We had covered about 12-15 miles on horseback, and several watering holes before we found the hogs. As we approached the last watering hole I was noticing my dogs were played out. It was getting hot and several of the more active dogs who were really rangeing out were starting to slow down and were dragging behind the younger dogs and needed a rest big time. I would have stopped before we got to the water if there were shade, but all the big trees had been logged out and I figuired I would let them rest when we got to the water, so they could lay down and cool off in the water. Well as we approached the bayou, we came straight up on the hogs, and literally jumped them in sight. Thats when Whiteboy disappeared and was never seen again until I got a call and directions and drove over in the truck to a lady's house miles away from where we jumped the hogs.

These two boys and Spider are carrying on a family tradition, generation after generation.

Just a few days before Bobalou passed away in January 2007, Angel gave birth to a litter sired by Bob. I knew it was the end for Bob and I wanted to get some pups from him mixed over the Blair bloodline, before he was gone. From that litter came Jesse, Spider, and Whiteboy.
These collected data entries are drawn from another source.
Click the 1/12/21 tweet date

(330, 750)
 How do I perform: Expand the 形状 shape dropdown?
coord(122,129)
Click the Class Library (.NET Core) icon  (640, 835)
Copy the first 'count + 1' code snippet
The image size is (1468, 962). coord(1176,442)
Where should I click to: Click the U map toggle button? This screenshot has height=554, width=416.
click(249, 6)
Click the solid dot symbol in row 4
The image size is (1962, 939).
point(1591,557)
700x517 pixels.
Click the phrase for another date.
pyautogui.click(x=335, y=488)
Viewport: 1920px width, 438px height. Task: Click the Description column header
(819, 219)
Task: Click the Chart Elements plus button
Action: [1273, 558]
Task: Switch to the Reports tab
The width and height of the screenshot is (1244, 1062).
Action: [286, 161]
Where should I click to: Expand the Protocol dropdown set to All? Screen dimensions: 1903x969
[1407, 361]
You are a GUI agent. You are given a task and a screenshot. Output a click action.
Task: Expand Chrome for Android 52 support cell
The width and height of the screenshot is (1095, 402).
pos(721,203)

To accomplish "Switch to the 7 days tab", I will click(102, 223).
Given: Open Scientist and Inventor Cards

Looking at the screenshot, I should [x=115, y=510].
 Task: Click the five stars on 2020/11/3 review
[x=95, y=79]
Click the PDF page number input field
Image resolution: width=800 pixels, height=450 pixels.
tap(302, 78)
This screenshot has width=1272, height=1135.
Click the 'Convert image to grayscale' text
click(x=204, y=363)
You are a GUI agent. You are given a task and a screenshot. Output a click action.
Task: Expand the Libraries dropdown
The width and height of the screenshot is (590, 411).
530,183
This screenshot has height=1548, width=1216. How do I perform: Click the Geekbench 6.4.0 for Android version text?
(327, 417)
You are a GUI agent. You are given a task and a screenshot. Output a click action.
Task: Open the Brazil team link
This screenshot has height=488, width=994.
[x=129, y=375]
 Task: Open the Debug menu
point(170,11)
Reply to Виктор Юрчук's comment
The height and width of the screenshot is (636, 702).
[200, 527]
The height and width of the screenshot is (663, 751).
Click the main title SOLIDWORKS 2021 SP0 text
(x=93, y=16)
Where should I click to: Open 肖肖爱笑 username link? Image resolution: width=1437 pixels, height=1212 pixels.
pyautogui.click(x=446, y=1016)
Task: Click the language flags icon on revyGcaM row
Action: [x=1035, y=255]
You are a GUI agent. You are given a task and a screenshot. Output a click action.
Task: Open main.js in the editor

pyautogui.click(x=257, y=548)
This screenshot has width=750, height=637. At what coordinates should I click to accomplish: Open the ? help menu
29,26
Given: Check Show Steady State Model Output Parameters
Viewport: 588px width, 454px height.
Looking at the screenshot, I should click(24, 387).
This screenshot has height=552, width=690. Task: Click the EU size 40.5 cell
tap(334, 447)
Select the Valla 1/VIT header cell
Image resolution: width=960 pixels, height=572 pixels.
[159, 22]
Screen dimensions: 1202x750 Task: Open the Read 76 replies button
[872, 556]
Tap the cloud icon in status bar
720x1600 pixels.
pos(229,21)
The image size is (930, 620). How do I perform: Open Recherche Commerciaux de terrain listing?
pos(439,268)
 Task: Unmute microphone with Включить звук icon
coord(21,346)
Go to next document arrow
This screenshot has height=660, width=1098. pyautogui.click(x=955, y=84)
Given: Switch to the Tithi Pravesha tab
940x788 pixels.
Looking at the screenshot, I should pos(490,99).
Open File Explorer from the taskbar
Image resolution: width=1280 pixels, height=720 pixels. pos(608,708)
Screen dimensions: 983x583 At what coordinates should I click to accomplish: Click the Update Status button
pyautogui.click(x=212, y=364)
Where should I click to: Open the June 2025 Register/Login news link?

When his father Frank was two years old, I pulled Bob out of the litter before anyone saw him because I felt it was time to raise another puppy, and he had chosen me. This was 1995, and back then, I was getting $400 per pup, and they were all gone in day, because I had a waiting list.

When I went out to feed the litter of pups that Bob was born in, there was a rush to surround the food bowl and a competition amoung the siblings for the food in the bowl. But unlike his siblings, Bob would come over and put his paw on my foot as the other pups ate, communicating to me that I was more important to him than food. I have never had a more devoted and loyal servant than Bobalou. He was a hunter and he loved to run the woods. If cows needed to be penned, he was there in tight and fierce, as was typical of my dogs and obedient to the verbal commands. When we were hunting or penning and he checked back, I could sent him east or west merely by pointing in that direction. Bob grew up running the woods and was taught to hunt by the legend known as Maurice.

I miss my old dogs that are gone now, but I can see the new generations carrying on the family traditions of getting out and getting lost in pursuit of meat.